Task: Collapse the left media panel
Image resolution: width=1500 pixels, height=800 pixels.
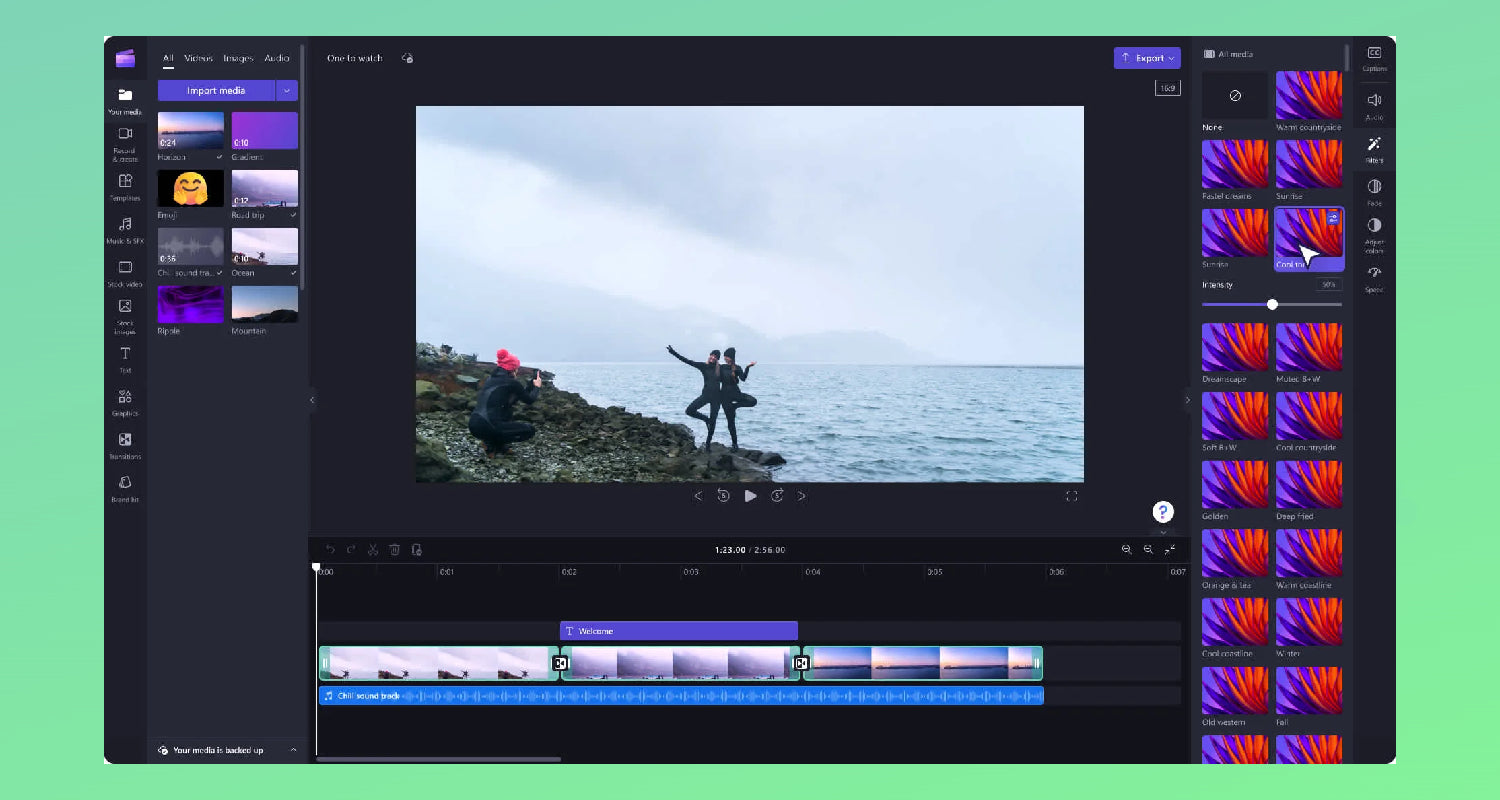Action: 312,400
---
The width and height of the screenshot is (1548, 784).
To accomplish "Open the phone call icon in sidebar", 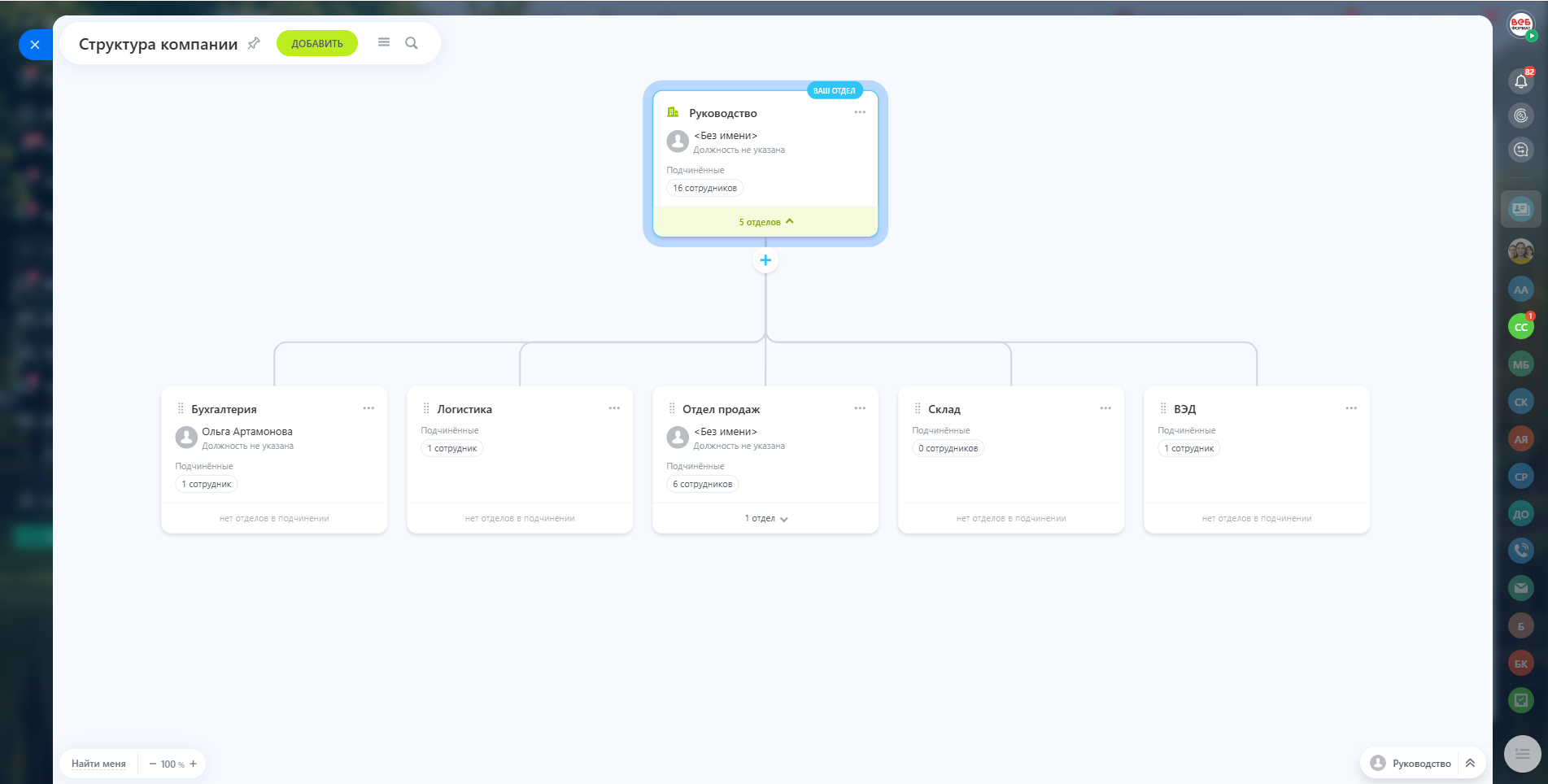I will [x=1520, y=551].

■ Task to carry out ■
Rewrite the lines from the line with "Task: Collapse the left media panel" to the line with "Action: 312,400", putting "sidebar" in place of "panel" and keeping everything else the same. Give only those lines, and omit the pictures.

■ Result for this exercise ■
Task: Collapse the left media sidebar
Image resolution: width=1500 pixels, height=800 pixels.
Action: 312,400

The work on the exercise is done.